Jonathan Abbou joue sur l’opposition entre la réalité et sa fiction. Au regardeur de reconstituer à travers les émulsions ce qu’il voit, de retrouver des harmonies du soir au milieu de l’intimité dévoilée selon diverses dérives. Les égéries de l’artiste restent de belles étrangères qui, dans la chambre noire, sont transformées. Les résilles de leurs bas deviennent les filets de leur insouciance, de leurs délices et de leur prétendue « immoralité » dont l’artiste ne cesse d’attiser le feu. Qu’importe si la photographie est une feinte, il s’agit de s’y laisser emporter.
Il existe dans Pose lente les relents d’un néo-classicisme à la française. Ingres n’est pas loin avec son goût pour les textures des étoffes, pour les courbes et les drapés réalistes. « Les œuvres maitresses pour moi, son « la grande odalisque » ainsi que « le bain turc » écrit l’artiste. Mais il est allé plus loin. Plongeant dans le baroque et ses irrégularités, il malmène la matière photographique (négatif, tirage, etc.). Ayant appris la liberté à travers l’œuvre de Dali, il sait néanmoins sortir de tout carcan la thématique du nu.
Le réel ressemble à un rêve.
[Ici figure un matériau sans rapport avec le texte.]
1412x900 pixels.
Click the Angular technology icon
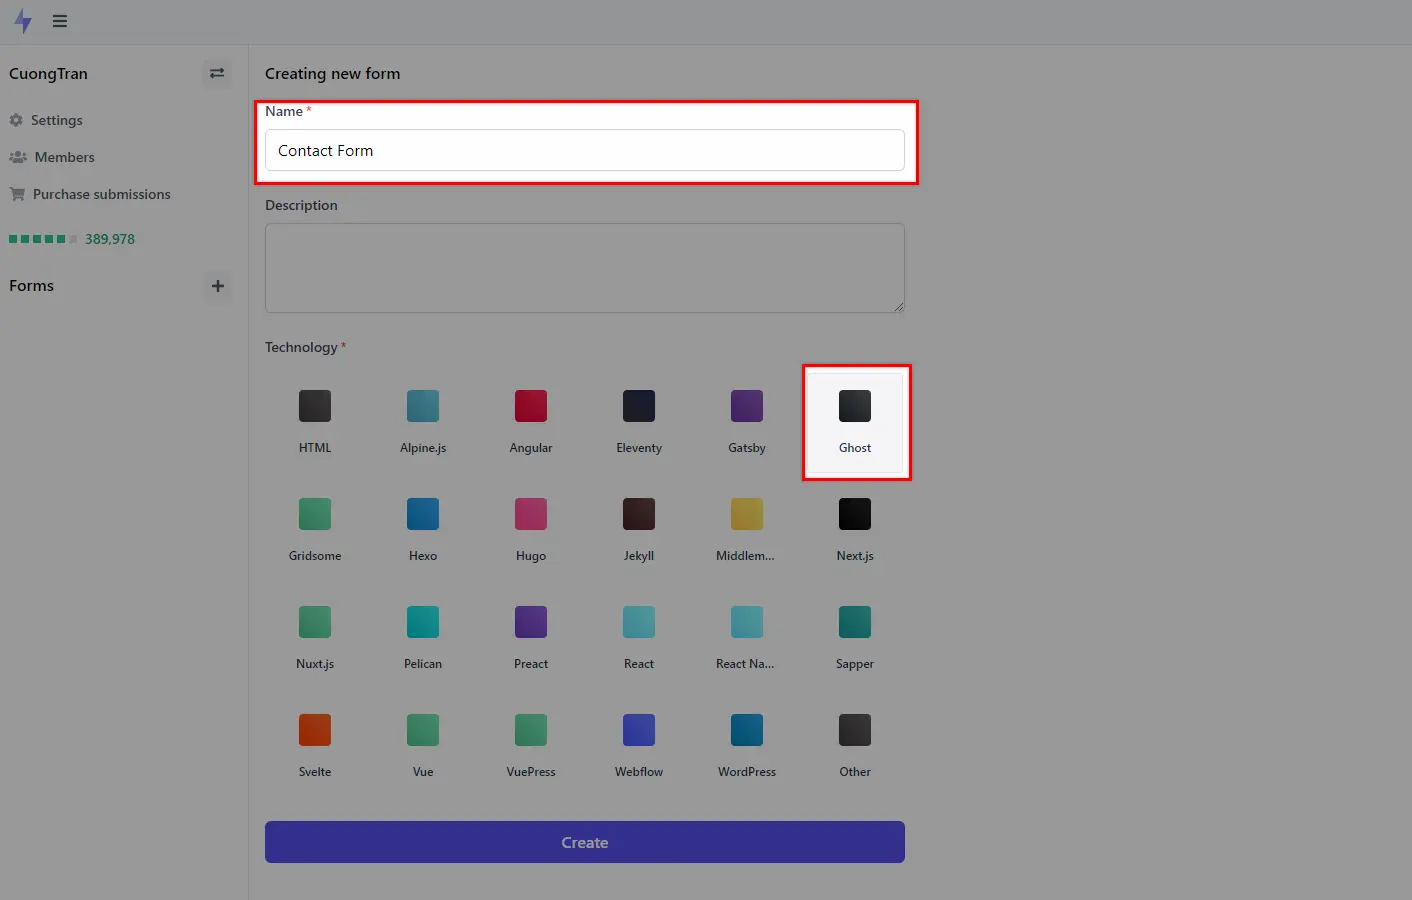point(530,405)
Pendant longtemps, l’artiste écrit qu’il a opéré « une synthèse entre des impressions rêvées et des sentiments vécus », il ajoute avoir été à cette époque « à la recherche de la naïveté dans les formes et les couleurs, un peu à la façon de l’œuvre de Marc Chagall. Marc Chagall est certainement le peintre qui m’a le plus ému par son esprit enfantin ». Suit une « période urbaine » dans les squats d’artistes et des rencontres avec celles et ceux qui travaillent sur le fétichisme et la magie attribuée à certains objets ou situations. La sexualité devient au fil du temps de plus en plus rémanente. Elle s’organise au sein de rituels amoureux. Abbou y capte des « anges tutélaires », qui lui permettent de disséquer l’amour en pécheresses avisées.
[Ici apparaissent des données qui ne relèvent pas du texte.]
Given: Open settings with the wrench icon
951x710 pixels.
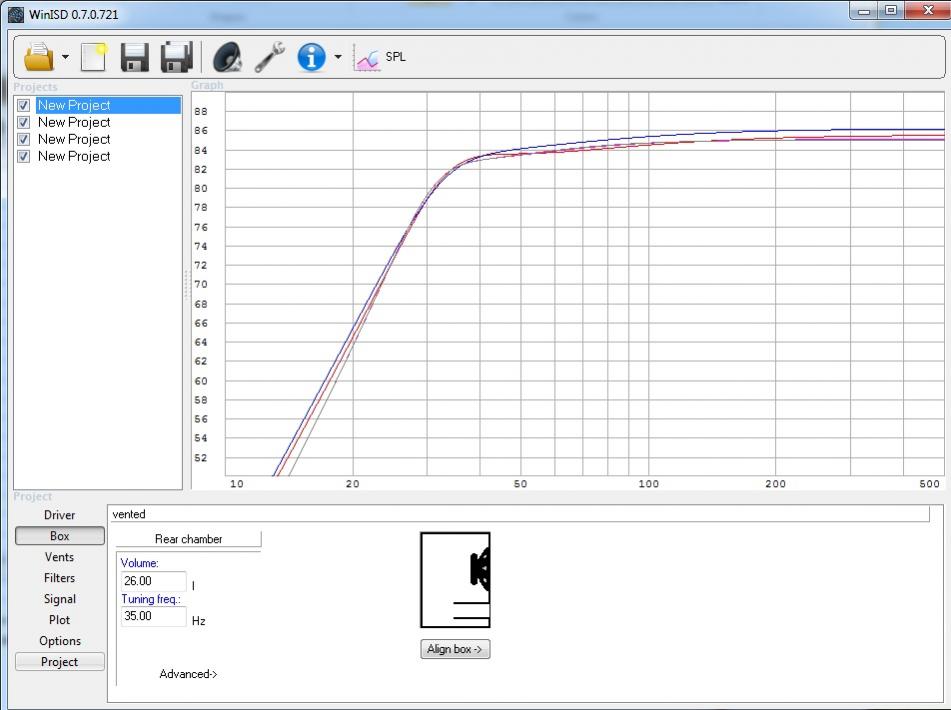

Dans Pose Lente, comme l’écrit Stéphane Levy-Kuentz, surgit un “ harem nocturne, onirique et chaste, flottent des corps dilettantes dont le milieu naturel semble être la pénombre des alcôves”. Chaque modèle s’abandonne aux poses que l’artiste impose et dans lesquels, par sa technique choisie, le rôle de l’aléatoire est important et les références à l’histoire de l’art constantes. « Je fabrique mes chimies pour avoir un grain fin sur le film. Je tire mes épreuves en respectant toute les densités. J’applique un virage sépia qui permet de conserver l’image indéfiniment dans le temps, sans jamais altérer un détail, et enfin, je colorise mes tirages à l’aide d’encre aquarelle et de coton » écrit l’artiste. Il trouve alors ce qui fait la poésie de son œuvre. L’horizon s’y dérobe.
Dans l’excavation du corps, des cargaisons sans chaleur exsudent des cendres. Les sols travaillent, tout se tient au point de flexion de la rupture. L’artiste profite alors de béances pour s’immiscer dans les « dessous » de l’être.
jean-paul gavard-perret
Jonathan Abbou, Pose lente, Texte de Stéphan Lévy-Kuentz, Chez Higgins, collection Erotica, Montreuil, 2015, 200,00 €.